UK ad regulator the Advertising Standards Authority (ASA) ruled Wednesday that ads by HSBC highlighting the bank’s climate-focused actions were misleading, as they omitted information about HSBC’s continued financing activities for emissions-intensive industries and businesses.
HSBC was ordered to not display the ads again, and to provide context into its contribution to CO2 and greenhouse gas (GHG) emissions in future marketing communications featuring environmental claims.
The ruling referred to ads displayed in bus stops in London and Bristol in October 2021, in the run-up to the COP26 climate conference, promoting HSBC’s initiatives to provide up to $1 trillion in finance and investment to help clients transition to net zero, and to help plant 2 million trees. According to the ASA, the regulator received numerous complaints about the ads, claiming that they were misleading by omitting HSBC’s contribution to CO2 and GHG emissions.
The ruling comes as financial institutions and other companies increasingly face regulatory scrutiny over greenwashing concerns. Earlier this year, the CEO of Deutsche Bank’s investment arm DWS resigned after police raided the firms’ Frankfurt offices as part of an investigation into greenwashing allegations. Last month, fashion retailer H&M said that it would remove sustainability-related labels from its products following an investigation by Dutch regulator the Netherlands Authority for Consumers and Markets (ACM) into its green claims.
One of the organizations filing complaints was Adfree Cities, an organization advocating for “healthier cities free from the pressures of corporate outdoor advertising.” Following the ruling, Adfree Cities said in a social media post that “from today, banks are on notice over greenwashing.”
HSBC unveiled its climate finance target in 2020, aiming to support customers with between $750 billion and $1 trillion of finance and investment by 2030 to help with their low-carbon transition, alongside a commitment to align its financing activities with the goals of the Paris Agreement.
The bank’s climate goals, however, faced scrutiny from sustainable investment groups such as ShareAction, which led a campaign calling on HSBC, Europe’s second largest financier of fossil fuels, to publish a strategy to reduce its exposure to fossil fuel assets. HSBC subsequently introduced commitments, supported by ShareAction, to phase down fossil fuel financing, and to review clients’ transition plans to assess whether to provide financing services. The bank has also unveiled financed emissions reduction targets for the carbon intensive Oil & Gas and Power & Utilities sectors, and a commitment to phase out financing of coal-fired power and thermal coal mining.
According to the ASA, HSBC argued that the ads were not misleading, as they referred to specific initiatives underway by the bank, including its ambition to provide financing and investment to help its clients transition to net zero, and its partnership with the National Trust, aimed at planting 2 million trees by 2025. HSBC pointed out that its Climate Strategy is consistent with the Science Based Targets Initiative’s (SBTi) outline for financial institutions to align financing with 2050 net zero pathway and to set interim 2030 targets.

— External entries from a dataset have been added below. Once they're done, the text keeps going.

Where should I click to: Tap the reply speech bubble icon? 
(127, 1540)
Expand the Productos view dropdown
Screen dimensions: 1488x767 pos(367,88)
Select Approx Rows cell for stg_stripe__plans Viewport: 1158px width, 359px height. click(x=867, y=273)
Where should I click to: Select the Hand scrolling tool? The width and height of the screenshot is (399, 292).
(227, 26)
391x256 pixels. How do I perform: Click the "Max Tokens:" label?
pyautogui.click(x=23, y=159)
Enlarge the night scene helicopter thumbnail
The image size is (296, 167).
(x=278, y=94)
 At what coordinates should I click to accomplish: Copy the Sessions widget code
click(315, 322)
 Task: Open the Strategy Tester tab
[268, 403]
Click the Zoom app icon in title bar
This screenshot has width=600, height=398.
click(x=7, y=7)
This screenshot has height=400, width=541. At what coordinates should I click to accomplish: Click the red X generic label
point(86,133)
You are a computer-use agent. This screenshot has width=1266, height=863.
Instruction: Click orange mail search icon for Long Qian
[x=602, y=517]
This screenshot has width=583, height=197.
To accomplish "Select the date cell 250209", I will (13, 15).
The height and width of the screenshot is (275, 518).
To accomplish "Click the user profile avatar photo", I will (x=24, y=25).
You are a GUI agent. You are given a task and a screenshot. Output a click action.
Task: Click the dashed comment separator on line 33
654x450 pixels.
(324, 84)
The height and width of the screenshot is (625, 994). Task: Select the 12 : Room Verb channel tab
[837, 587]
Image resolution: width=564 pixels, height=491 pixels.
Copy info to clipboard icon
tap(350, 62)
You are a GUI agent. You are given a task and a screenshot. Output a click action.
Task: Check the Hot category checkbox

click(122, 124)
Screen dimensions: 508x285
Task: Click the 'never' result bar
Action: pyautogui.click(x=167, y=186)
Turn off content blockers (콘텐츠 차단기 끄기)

HSBC also said that their plan to phase down fossil fuel financing is consistent with recommended approaches such as that of the Glasgow Financial Alliance for Net Zero (GFANZ).
In the ASA’s ruling, however, the regulator said that despite HSBC’s commitments, the ads would lead consumers to understand “that HSBC was making, and intended to make, a positive overall environmental contribution as a company,” and that consumers would not expect that HSBC “would also be simultaneously involved in the financing of businesses which made significant contributions to carbon dioxide and other greenhouse gas emissions and would continue to do so for many years into the future.” ASA pointed out that HSBC’s financed emissions stand at over 65 million tonnes of Co2 per year for oil and gas alone, and that the bank intended to continue to fund thermal coal mining to some degree for several years.
The ASA stated in its ruling:
“We concluded that the ads omitted material information and were therefore misleading.”